### What is being asked:
In the forum thread about getting the ETag from a Storj upload, which HTTP method does the browser code use to send the file to the presigned URL?

### Page text:
•••••
Still the same response…

As the response status is 200, but the type is CORS, could it be that storj doesn’t include “ETag” in the “CORS-safelisted response-header name” (https://fetch.spec.whatwg.org/#cors-safelisted-response-header-name).

Here is a stack overflow thread showing how this would be done on the server side: json - How to fix this error I’m getting from Amazon s3: ETagMissing: No access to ETag property on response. Check CORS configuration to expose ETag header - Stack Overflow

Can you paste the output of the etag header?

console.log("etag", resp.headers.get("etag"));

I’m not having any trouble getting the etag, so I’m not sure what’s different on your end.

I do see the preflight CORS request, but it’s followed by the upload request (I don’t do anything special here, see code below).

From the upload request I can see the etag in the response in the console. You’ll also notice access-control-expore-headers includes Etag, so the s3 gateway seems to be configured correctly.

Not entirely a js readablestream example, but it’s uploading a file in javascript in the browser. It’s more or less the curl example above converted to javascript.

import "./App.css";
import { useState } from "react";

function App() {
  const [loading, setLoading] = useState(null);
  const onSubmit = async (event) => {
    event.preventDefault();

    setLoading(true);
    try {
      let file = event.target[0].files[0];
      let url = `http://localhost:3001/create-multipart`;
      let params = new URLSearchParams({
        filename: file.name,
        path: "test",
      });
      let resp = await fetch(url, {
        method: "POST",
        body: params,
      });
      let createMultipartResp = await resp.json();

      console.log("create-multipart resp", createMultipartResp);

      url = `http://localhost:3001/presign-multipart`;
      params = new URLSearchParams({
        filename: file.name,
        path: "test",
        uploadId: createMultipartResp.UploadId,
        partNumber: 1,
      });
      resp = await fetch(url, {
        method: "POST",
        body: params,
      });
      let presignResp = await resp.json();

      resp = await fetch(presignResp.url, {
        method: "PUT",
        headers: {
          "Content-Type": file.type,
        },
        body: file,
      });
      console.log("resp", resp);
      console.log("etag", resp.headers.get("etag"));
    } catch (err) {
      console.error(err);
    } finally {
      setLoading(false);
    }
  };
  return (
    <div className="App">
      <header className="App-header">
        <form onSubmit={onSubmit}>
          <input type="file" />
          <br />
          <button disabled={loading}>Upload!</button>
        </form>
      </header>
    </div>
  );
}

export default App;

Console output

create-multipart resp {$metadata: {…}, Bucket: 'demo-bucket', Key: 'test/Screen Shot 2022-10-05 at 3.54.43 PM.png', UploadId: '3svduYfAsQBXCtczhd58JgEhu5XTsJBqHY6J617e2DyKoTwYk2…d18Tpit5pCHGmMVj5KdSzc8wVU4cb6puUUJK1uHDeuUFw7BAD'}

resp Response {type: 'cors', url: 'https://demo-bucket.gateway.storjshare.io/test/Scr…5KdSzc8wVU4cb6puUUJK1uHDeuUFw7BAD&x-id=UploadPart', redirected: false, status: 200, ok: true, …}

etag "b855383d825388a64c782b30c330a822"
•••••
### Records supplied:
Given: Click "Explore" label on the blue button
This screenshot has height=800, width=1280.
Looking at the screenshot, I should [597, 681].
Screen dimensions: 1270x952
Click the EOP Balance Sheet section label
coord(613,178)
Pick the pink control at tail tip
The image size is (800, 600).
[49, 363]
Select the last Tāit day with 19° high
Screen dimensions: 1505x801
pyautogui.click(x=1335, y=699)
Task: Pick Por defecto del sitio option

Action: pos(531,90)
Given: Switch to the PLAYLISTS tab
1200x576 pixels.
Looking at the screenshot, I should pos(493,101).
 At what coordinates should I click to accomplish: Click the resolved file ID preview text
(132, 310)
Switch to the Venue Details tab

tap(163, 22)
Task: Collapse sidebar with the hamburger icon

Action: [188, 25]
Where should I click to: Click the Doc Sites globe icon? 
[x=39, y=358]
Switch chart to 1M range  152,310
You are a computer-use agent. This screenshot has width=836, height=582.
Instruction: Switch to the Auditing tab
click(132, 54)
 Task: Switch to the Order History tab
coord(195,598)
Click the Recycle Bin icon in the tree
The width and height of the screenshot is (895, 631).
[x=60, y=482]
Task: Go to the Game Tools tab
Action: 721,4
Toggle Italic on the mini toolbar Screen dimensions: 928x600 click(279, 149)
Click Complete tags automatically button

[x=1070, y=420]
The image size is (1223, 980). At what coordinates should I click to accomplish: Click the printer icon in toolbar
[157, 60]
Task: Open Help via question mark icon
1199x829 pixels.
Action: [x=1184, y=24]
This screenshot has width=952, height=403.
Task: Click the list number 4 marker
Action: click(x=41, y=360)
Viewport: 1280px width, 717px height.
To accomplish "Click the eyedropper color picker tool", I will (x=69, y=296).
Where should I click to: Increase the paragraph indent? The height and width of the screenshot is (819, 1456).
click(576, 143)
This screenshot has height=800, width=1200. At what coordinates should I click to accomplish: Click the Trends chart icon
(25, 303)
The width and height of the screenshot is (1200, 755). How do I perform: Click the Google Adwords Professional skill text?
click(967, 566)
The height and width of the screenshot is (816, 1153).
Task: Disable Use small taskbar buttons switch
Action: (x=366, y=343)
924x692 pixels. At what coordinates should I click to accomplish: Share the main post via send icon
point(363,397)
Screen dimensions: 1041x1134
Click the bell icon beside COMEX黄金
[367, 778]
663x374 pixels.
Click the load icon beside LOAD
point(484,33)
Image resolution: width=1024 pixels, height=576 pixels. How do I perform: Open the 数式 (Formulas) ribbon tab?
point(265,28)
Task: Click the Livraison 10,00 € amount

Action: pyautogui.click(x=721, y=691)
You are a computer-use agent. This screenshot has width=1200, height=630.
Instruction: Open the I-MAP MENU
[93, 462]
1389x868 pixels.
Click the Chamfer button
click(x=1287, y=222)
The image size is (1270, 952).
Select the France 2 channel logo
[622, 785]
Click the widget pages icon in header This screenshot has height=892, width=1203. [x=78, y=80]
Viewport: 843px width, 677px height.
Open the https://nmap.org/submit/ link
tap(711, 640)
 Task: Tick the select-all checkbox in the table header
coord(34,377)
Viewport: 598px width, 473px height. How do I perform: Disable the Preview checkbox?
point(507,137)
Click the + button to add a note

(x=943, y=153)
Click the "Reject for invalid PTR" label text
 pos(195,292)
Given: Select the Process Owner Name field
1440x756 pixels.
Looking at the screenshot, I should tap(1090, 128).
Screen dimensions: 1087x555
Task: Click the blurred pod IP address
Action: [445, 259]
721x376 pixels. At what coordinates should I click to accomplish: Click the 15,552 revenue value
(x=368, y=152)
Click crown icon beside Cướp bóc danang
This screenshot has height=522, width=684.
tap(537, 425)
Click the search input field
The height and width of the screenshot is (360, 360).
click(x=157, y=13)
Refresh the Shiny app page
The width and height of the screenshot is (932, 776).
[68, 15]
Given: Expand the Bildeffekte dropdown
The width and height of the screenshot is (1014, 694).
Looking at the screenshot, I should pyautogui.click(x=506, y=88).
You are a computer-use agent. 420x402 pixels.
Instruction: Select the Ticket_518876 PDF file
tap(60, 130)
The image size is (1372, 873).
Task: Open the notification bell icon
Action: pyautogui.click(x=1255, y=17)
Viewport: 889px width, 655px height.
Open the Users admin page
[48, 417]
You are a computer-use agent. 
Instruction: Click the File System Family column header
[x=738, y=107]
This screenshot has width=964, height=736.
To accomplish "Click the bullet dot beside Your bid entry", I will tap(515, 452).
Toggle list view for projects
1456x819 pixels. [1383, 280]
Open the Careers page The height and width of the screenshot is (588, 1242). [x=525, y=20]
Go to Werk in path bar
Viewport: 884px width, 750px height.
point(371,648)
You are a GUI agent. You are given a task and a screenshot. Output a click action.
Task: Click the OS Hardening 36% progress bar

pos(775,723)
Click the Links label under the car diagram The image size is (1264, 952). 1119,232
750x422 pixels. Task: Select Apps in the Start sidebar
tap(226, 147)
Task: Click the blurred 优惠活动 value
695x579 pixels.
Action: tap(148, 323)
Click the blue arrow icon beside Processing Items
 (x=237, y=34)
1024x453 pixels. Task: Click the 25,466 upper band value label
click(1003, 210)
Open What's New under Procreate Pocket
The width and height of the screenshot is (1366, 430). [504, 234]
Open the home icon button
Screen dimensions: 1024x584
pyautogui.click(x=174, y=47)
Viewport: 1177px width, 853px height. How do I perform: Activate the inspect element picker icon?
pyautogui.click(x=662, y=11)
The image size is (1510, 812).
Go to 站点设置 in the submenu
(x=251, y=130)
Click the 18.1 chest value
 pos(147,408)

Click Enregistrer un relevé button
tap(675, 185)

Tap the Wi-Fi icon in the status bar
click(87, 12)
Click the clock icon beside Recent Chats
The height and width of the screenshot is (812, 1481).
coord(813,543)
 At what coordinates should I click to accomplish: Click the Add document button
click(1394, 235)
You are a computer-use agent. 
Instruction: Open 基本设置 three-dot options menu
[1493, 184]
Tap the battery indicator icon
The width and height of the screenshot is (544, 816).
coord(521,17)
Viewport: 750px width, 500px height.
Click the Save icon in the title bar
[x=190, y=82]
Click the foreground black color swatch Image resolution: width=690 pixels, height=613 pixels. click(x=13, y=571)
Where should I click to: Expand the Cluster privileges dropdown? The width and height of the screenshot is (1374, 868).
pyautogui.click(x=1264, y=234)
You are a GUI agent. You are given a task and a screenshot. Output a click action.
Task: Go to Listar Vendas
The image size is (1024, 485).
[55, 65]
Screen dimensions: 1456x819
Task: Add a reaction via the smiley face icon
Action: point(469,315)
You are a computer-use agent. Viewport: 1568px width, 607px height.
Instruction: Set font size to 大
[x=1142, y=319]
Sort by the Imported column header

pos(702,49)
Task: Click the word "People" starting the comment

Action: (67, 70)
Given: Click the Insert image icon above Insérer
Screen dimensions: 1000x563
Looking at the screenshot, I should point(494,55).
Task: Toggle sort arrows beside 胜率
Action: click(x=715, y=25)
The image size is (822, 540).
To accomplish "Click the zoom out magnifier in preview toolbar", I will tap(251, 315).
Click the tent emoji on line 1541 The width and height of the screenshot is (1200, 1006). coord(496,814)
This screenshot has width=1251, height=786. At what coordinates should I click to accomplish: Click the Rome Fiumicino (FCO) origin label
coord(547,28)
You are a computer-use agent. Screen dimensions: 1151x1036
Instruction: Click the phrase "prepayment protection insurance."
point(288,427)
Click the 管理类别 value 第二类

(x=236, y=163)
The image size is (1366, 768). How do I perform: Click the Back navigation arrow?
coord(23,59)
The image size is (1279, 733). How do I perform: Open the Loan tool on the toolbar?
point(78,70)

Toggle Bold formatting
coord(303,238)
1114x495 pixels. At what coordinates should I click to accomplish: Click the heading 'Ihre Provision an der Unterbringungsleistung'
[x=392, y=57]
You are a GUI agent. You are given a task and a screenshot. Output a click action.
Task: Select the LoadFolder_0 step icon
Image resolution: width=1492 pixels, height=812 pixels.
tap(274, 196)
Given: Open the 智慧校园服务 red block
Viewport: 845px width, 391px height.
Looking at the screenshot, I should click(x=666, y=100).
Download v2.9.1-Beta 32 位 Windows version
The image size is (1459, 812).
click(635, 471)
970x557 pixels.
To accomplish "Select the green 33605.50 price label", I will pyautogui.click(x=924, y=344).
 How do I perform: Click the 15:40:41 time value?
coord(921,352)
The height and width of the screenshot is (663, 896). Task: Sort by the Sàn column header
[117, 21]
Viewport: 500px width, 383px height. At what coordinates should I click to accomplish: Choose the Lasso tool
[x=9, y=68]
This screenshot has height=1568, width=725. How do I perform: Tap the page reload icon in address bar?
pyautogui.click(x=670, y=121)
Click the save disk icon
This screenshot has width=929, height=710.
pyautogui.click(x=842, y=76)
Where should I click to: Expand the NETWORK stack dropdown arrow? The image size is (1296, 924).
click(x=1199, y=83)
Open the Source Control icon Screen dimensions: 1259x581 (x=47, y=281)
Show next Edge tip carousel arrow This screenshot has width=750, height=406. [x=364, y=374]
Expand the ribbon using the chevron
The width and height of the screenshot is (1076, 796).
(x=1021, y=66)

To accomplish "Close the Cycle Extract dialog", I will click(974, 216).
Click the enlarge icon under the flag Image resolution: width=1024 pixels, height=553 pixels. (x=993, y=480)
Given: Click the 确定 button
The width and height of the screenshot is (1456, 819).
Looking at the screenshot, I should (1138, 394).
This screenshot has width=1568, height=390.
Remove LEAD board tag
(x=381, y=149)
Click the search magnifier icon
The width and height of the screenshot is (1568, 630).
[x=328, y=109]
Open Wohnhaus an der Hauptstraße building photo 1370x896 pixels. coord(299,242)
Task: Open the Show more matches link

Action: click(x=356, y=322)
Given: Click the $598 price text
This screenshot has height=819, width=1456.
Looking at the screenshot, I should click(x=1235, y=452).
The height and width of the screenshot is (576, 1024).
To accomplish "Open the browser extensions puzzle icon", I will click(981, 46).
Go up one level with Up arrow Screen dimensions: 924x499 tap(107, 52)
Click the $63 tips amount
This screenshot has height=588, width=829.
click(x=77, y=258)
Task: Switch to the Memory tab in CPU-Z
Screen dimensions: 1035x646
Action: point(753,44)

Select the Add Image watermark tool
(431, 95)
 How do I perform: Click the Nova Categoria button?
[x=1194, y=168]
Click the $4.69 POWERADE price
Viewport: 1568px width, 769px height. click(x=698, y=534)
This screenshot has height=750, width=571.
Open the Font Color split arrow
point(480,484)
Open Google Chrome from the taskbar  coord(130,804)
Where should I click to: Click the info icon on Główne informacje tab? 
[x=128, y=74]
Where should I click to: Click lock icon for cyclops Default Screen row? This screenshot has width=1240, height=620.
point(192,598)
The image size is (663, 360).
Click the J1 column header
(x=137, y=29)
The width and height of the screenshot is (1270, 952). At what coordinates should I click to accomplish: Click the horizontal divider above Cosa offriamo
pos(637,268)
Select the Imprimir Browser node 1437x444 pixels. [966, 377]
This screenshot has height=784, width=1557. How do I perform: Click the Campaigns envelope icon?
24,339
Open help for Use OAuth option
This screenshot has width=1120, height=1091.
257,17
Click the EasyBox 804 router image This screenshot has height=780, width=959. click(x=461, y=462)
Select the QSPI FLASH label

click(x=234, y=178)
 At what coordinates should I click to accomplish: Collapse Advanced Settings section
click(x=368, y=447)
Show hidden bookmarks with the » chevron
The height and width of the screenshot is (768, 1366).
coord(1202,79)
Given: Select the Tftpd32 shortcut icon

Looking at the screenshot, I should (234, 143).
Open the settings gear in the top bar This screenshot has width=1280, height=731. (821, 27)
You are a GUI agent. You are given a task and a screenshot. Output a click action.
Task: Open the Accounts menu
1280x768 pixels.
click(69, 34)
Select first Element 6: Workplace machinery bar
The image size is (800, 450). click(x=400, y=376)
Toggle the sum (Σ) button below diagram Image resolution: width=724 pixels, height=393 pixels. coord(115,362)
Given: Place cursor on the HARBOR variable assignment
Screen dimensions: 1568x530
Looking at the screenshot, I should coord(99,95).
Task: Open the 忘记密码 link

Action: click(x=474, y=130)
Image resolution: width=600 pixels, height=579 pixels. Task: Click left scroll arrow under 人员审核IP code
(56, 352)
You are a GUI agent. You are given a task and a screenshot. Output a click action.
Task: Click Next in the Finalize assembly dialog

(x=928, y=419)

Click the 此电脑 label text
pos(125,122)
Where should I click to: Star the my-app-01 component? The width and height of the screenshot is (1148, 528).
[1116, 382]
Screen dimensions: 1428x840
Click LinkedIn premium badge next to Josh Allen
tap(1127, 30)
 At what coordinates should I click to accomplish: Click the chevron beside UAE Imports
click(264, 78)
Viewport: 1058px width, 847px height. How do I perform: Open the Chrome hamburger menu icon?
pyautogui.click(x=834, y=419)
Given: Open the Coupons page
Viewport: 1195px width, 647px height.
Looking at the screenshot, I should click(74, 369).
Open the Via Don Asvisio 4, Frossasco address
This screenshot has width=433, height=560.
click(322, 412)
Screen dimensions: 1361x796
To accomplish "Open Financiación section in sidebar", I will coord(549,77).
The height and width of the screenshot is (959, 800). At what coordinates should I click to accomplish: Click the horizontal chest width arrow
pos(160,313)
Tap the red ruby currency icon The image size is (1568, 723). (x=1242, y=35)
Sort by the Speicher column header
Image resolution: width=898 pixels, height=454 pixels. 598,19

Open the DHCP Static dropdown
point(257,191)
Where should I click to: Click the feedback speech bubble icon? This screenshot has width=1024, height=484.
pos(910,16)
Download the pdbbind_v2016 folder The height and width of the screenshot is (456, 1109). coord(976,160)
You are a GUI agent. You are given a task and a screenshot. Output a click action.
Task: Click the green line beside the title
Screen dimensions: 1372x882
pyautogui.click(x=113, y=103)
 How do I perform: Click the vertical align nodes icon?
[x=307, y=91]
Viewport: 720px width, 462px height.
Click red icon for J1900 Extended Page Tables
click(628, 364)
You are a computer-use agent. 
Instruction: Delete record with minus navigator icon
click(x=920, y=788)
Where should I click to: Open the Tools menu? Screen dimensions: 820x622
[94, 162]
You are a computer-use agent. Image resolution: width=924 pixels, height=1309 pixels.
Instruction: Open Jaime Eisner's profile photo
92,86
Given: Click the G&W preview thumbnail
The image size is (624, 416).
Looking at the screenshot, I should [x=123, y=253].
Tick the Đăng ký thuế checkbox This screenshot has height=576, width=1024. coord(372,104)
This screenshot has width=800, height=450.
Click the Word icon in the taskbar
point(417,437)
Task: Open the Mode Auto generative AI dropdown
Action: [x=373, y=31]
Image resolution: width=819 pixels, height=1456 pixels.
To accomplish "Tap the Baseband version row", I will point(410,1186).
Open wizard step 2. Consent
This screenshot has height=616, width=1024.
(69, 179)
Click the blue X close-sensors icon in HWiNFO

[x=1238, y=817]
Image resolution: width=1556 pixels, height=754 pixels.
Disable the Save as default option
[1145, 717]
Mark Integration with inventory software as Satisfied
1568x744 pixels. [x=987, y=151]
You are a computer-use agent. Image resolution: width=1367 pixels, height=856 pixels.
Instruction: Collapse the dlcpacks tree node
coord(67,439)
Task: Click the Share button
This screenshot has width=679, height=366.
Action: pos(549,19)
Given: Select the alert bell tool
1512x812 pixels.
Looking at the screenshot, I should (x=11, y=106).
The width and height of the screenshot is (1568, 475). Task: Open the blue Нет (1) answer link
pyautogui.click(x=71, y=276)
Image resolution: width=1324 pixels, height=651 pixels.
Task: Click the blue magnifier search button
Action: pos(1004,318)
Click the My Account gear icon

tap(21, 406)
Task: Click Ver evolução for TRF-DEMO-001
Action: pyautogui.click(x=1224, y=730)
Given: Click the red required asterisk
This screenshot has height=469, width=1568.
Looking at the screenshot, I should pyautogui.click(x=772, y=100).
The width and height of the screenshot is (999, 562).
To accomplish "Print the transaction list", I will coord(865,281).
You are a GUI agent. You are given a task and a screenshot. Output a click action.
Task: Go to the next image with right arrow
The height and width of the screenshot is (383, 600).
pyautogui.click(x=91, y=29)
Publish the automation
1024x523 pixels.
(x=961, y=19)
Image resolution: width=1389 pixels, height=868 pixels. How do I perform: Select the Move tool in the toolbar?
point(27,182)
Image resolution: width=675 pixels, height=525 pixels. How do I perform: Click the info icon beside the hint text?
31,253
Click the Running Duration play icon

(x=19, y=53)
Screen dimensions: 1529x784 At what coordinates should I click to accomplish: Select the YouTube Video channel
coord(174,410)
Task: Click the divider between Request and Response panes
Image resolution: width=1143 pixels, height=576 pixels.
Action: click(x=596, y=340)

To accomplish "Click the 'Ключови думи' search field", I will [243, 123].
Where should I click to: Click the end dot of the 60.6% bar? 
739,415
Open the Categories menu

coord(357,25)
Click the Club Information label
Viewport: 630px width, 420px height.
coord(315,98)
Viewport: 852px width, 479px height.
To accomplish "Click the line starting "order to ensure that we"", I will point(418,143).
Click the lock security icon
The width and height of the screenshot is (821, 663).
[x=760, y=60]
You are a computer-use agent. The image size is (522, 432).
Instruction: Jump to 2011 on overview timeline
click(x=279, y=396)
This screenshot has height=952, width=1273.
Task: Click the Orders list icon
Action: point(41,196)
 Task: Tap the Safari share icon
•••••
### Solution to this task:
PUT